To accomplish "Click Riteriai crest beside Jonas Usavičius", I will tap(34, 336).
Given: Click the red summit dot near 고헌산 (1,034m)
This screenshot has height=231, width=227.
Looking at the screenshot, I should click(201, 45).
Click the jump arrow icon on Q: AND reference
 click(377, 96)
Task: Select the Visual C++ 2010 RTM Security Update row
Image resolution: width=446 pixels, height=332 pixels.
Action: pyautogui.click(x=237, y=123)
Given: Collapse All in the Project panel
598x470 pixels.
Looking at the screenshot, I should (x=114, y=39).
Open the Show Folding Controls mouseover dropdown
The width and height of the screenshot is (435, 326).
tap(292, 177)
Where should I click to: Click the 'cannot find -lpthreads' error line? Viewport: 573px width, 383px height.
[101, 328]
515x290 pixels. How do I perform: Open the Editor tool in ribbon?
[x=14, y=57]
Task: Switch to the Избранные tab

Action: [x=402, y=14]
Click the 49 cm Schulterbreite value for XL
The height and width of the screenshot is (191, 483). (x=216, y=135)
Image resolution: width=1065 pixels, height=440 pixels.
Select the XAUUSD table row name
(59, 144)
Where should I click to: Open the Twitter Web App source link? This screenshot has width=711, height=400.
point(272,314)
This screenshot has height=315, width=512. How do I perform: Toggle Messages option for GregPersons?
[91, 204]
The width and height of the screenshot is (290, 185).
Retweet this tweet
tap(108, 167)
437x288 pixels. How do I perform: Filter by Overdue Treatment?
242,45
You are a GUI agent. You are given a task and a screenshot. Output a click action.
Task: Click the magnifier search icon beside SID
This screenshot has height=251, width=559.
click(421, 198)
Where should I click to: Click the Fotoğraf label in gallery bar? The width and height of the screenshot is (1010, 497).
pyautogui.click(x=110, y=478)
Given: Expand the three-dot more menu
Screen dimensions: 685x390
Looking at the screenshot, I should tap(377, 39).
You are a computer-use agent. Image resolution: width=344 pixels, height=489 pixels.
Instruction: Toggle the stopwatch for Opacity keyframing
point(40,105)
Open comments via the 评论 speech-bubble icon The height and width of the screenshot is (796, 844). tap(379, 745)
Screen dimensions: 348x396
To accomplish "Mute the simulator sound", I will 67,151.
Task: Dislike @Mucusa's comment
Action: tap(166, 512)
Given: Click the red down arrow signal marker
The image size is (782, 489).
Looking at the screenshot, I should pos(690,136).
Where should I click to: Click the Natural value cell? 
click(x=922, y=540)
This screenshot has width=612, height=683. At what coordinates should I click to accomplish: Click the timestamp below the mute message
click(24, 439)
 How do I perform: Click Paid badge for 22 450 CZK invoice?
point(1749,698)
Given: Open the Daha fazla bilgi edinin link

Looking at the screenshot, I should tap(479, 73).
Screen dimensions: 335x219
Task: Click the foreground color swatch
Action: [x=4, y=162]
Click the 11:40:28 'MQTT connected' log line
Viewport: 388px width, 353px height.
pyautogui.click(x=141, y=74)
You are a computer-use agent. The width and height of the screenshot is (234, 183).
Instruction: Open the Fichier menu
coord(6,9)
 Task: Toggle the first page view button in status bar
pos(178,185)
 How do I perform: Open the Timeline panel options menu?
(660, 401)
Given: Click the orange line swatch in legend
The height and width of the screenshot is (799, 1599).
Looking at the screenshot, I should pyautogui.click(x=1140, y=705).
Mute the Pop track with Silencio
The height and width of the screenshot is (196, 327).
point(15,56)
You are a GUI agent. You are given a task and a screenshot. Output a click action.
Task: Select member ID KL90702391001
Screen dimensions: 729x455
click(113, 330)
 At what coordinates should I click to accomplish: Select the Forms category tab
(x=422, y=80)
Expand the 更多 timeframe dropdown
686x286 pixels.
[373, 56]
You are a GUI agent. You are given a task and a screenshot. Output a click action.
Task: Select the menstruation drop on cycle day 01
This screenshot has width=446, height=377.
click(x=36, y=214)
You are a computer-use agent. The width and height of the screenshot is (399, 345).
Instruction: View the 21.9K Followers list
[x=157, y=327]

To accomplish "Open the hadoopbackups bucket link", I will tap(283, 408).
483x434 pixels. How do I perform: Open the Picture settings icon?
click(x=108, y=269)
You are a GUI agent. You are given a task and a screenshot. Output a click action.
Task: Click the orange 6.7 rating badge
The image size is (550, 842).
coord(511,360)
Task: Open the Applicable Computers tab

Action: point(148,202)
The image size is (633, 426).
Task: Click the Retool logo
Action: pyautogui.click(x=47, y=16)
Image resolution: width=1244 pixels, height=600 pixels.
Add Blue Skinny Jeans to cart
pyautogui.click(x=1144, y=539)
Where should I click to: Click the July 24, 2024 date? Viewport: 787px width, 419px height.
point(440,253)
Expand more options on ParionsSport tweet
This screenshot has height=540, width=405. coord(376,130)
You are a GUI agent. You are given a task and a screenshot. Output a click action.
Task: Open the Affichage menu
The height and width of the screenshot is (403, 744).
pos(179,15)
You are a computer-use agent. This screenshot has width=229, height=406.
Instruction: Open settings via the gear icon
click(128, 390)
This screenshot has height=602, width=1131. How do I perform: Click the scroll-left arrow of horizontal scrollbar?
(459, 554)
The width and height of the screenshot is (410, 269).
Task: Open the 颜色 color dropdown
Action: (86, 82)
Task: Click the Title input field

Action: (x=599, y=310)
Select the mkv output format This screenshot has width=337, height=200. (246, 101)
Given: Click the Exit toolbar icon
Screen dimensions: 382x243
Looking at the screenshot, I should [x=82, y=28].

**********

INSTRUCTIONS TO FOLLOW
When the word "orange" turns up on a line of the material above, copy that line.

TASK OUTPUT
Given: Click the orange line swatch in legend
Task: Click the orange 6.7 rating badge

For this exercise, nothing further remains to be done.